Two hours later Paul Lavelle and Emily Granville sailed through the Golden Gate—the golden gate of the future which she had promised him.

The noble sea way was shimmering in the sunlight of a flawless Spring day. As the Daphne came under the lee of the green-clad Marin hills the northwest wind, which had been her constant champion, withdrew like a courtier who has seen his lady to the threshold of her home.
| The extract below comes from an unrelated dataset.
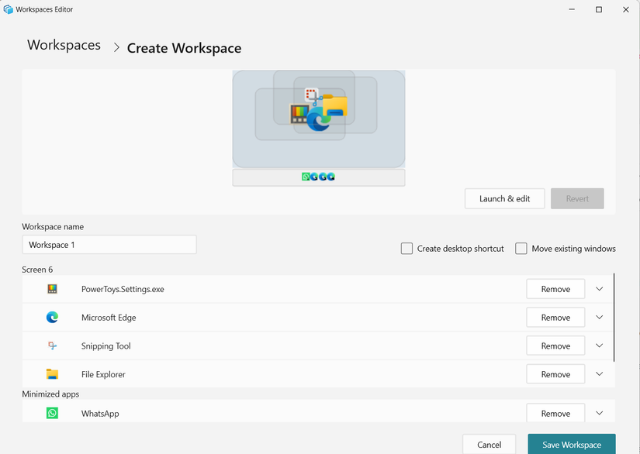Click the Workspaces Editor icon in the title bar
The width and height of the screenshot is (640, 454).
coord(8,9)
"To live and to love!" exclaimed Paul, inhaling a deep breath of the crisp, sparkling air where he had been carried from the lounge to a chair against the taffrail.

"To love and to live," whispered Emily, pressing the hand which she held in hers against her heart. "Isn't life beautiful?"

"We are but coming through its gate, darling," he answered.

THE END

[The end of The Girl of the Golden Gate by William Brown Meloney]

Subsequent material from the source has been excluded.